HONG KONG: Tech firms led losses across Asian markets Thursday following a painful sell-off in New York fuelled by bets that the Federal Reserve will embark on an aggressive campaign against soaring inflation by hiking interest rates several times.
The much-anticipated release of minutes from the US central bank’s December policy meeting showed that while officials were concerned about the fast-spreading Omicron coronavirus variant, they were confident the world’s top economy was in rude health and able to absorb high borrowing costs, reports AFP.
Traders had widely expected the bank to then start lifting rates.
Policymakers had said they would not remove their support until the Fed was happy it had unemployment tamed and inflation was running persistently hot. Both appear to have been achieved or close to it.

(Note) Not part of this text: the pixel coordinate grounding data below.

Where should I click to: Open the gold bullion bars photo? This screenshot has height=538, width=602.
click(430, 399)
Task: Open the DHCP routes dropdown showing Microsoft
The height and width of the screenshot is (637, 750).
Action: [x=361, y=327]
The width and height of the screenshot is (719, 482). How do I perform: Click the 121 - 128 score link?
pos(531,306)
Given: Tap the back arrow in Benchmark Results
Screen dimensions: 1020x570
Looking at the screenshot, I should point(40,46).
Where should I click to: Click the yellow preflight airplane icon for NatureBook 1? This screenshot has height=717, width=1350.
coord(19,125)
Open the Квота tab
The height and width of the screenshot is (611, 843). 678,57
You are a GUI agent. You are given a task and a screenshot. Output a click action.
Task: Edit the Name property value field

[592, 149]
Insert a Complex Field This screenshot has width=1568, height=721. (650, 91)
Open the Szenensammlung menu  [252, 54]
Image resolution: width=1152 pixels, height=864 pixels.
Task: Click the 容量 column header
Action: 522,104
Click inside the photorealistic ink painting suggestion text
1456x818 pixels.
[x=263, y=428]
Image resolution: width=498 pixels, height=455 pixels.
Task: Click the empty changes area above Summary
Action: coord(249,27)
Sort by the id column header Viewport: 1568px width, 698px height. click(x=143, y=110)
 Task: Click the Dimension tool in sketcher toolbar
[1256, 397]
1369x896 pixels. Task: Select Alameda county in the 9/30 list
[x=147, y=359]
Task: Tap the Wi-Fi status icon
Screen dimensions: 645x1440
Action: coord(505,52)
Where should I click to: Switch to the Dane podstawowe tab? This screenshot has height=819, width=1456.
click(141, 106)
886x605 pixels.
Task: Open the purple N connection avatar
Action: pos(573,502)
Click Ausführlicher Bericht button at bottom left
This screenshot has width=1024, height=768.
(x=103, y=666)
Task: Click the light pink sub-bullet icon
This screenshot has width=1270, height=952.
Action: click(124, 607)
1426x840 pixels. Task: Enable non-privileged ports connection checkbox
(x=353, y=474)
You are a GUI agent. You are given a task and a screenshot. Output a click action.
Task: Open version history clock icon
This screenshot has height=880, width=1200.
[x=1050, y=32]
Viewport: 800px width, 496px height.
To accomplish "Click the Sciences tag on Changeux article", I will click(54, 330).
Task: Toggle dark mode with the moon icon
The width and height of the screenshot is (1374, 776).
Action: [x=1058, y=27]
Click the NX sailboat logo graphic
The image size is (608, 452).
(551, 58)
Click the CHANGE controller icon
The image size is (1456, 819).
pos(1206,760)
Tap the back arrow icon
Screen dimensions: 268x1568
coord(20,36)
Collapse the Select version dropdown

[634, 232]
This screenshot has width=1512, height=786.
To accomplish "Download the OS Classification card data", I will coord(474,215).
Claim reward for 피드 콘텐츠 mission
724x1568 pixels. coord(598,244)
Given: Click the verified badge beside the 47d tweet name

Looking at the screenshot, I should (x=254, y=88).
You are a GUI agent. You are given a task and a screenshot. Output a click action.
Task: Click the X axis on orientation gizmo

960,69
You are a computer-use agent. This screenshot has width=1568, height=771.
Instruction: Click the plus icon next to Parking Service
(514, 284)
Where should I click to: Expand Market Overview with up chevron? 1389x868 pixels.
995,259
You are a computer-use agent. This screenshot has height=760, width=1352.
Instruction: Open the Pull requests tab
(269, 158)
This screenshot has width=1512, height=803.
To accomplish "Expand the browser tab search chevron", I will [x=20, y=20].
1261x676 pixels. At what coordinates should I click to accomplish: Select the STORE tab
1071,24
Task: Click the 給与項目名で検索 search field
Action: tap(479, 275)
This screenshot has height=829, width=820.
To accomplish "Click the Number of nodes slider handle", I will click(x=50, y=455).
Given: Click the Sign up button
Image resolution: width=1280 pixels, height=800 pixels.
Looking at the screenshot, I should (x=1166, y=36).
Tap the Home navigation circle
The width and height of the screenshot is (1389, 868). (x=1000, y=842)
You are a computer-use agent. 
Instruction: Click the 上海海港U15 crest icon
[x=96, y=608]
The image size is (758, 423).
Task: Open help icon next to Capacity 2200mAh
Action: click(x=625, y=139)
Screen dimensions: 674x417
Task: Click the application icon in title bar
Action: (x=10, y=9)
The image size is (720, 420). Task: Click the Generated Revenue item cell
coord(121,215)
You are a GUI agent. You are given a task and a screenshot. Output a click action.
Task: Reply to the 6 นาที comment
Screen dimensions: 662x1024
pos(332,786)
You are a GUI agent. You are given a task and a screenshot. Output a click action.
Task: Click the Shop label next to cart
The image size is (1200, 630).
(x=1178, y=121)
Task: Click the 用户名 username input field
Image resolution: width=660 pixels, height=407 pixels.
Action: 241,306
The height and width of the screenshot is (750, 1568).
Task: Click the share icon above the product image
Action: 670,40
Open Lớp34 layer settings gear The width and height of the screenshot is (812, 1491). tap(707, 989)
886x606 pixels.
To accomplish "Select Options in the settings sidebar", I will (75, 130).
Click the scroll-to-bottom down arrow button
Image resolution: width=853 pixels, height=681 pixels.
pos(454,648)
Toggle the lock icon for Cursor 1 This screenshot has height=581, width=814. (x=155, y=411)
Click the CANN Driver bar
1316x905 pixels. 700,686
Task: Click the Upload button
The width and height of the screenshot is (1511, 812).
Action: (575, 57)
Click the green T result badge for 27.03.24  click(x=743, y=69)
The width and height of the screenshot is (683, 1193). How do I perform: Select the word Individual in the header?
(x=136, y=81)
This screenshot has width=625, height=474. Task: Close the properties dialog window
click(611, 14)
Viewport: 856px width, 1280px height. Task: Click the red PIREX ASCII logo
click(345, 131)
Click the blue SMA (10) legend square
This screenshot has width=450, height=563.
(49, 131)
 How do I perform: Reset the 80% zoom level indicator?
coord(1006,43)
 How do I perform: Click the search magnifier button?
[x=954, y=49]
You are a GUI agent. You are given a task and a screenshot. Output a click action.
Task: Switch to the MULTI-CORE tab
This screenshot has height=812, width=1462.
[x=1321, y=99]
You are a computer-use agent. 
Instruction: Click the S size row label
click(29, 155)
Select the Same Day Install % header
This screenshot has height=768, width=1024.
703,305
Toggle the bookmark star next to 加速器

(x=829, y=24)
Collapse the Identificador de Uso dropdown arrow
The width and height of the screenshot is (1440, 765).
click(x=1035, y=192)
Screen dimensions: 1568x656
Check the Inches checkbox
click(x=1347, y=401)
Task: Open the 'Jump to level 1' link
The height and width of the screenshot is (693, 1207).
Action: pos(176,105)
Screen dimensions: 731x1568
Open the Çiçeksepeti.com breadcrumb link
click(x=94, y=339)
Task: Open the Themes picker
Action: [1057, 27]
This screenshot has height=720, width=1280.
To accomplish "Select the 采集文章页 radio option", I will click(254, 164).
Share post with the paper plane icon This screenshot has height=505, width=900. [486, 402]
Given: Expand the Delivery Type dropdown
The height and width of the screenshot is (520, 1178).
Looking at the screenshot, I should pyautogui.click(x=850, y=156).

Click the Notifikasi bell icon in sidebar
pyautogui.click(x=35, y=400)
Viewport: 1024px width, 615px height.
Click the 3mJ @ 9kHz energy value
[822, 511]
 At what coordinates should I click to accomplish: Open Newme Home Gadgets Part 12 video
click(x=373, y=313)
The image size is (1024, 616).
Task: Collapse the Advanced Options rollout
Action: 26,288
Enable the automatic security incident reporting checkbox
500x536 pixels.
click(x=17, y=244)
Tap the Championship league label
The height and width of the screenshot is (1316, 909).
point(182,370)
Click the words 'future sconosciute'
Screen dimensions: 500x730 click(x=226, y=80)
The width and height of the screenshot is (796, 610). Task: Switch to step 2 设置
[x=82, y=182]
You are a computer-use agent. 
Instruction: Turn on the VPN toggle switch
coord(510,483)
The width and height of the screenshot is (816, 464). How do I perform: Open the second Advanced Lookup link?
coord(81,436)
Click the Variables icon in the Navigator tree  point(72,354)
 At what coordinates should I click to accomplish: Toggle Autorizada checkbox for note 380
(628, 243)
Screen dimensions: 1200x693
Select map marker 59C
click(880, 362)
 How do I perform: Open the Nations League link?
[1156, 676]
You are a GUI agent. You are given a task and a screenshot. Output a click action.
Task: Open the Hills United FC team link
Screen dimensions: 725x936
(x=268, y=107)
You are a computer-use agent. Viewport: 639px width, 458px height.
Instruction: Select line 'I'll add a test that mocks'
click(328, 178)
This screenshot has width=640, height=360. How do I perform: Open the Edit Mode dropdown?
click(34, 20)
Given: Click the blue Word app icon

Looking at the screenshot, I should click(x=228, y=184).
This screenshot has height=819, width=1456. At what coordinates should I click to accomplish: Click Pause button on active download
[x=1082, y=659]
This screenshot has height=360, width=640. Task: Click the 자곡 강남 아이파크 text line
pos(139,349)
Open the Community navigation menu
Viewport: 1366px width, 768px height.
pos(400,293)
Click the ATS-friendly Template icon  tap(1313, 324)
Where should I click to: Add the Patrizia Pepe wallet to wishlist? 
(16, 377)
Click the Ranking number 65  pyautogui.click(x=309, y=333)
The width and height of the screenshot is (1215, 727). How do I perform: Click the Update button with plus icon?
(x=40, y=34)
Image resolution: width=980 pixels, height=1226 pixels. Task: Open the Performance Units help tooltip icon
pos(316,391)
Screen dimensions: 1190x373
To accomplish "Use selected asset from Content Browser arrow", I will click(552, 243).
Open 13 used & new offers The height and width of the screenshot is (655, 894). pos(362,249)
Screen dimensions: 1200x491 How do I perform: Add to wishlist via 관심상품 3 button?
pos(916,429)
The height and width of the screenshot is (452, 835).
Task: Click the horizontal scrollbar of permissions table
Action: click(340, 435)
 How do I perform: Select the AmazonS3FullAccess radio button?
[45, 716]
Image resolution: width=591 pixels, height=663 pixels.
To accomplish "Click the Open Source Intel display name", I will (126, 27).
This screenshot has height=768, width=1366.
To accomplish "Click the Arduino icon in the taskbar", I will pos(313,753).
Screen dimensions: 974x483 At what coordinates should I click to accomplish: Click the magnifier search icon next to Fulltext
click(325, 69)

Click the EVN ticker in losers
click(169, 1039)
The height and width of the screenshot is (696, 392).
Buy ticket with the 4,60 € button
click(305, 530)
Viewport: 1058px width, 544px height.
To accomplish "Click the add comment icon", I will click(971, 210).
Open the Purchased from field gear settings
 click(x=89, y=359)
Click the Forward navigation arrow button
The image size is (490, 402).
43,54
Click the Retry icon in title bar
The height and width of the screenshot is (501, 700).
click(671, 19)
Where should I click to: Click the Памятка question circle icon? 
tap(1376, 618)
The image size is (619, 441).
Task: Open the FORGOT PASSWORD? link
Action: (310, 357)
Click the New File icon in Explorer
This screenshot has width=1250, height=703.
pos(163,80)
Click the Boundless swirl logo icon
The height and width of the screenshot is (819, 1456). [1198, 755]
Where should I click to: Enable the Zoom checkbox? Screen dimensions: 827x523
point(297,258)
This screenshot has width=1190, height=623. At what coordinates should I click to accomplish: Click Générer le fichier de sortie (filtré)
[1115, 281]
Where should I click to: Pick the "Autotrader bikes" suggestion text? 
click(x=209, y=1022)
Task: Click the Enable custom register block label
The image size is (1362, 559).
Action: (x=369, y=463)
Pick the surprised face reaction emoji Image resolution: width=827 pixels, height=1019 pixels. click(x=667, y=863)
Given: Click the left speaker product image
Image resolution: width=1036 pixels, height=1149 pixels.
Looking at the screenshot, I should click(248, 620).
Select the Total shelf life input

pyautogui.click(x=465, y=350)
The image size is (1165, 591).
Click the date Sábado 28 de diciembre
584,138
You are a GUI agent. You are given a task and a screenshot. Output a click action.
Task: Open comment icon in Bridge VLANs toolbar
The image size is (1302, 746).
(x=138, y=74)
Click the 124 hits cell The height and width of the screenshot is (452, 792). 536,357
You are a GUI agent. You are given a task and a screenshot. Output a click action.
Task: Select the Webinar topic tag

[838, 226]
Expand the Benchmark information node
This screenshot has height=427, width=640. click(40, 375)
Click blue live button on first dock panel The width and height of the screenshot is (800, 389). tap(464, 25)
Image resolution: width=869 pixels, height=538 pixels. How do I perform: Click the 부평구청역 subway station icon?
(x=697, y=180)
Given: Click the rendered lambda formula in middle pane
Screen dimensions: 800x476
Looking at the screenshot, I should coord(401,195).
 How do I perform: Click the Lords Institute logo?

Now officials are ready to act, with the Fed minutes saying: “It may become warranted to increase the federal funds rate sooner or at a faster pace than participants had earlier anticipated.”
The move away from massive central bank support around the world, particularly from the Fed, has rattled markets in recent months—having notched up a series of records or multi-year highs on the cheap cash.
With the punch bowl being taken away, traders are in retreat, particularly those invested in tech firms, which are more susceptible to higher interest rates owing to their reliance on borrowing to fuel growth.
And Asia tracked the selling. Tokyo led losses, falling almost three percent, while Sydney was off almost as much. Seoul, Wellington, Bangkok and Mumbai gave up more than one percent each.
Hong Kong, Shanghai, Taipei, Manila and Jakarta were also down.